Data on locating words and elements
=-=-=-=-=

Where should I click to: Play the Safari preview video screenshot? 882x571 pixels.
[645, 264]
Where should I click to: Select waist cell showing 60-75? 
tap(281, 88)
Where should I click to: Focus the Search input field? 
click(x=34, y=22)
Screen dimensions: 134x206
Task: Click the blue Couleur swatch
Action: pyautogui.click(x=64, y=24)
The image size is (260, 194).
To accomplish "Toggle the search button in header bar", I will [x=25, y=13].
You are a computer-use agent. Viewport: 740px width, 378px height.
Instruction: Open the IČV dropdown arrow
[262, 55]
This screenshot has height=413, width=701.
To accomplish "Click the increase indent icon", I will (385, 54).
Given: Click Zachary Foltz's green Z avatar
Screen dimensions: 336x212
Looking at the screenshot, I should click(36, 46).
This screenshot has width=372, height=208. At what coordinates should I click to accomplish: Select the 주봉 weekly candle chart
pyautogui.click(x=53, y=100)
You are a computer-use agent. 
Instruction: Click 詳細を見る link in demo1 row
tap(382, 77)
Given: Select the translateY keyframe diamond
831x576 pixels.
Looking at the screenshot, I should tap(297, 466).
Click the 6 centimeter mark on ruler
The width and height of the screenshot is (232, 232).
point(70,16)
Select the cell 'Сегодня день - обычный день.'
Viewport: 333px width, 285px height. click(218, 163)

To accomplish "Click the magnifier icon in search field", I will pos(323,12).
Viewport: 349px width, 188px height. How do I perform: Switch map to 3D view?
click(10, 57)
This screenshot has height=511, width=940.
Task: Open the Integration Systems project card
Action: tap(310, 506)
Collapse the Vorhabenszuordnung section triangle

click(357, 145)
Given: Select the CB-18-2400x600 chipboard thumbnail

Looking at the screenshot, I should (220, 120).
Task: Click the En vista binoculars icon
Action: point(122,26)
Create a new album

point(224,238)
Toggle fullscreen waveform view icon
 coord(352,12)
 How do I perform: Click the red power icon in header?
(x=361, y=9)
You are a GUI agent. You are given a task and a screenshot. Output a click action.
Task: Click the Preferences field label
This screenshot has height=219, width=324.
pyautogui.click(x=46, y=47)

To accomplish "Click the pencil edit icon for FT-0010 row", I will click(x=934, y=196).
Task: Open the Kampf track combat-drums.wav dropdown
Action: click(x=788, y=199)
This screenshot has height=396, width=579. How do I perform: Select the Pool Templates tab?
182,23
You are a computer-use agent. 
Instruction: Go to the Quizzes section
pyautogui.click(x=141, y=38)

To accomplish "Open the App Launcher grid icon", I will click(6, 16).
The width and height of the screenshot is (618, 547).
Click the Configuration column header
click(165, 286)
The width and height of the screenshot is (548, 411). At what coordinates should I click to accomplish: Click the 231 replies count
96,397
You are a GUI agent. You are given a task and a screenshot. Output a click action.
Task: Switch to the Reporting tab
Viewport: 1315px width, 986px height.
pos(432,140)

=-=-=-=-=

**YOUR OBJECTIVE**
Count how many lines of the data above contain the word "width". Give only the number.

**REPLY TO THE TASK**
12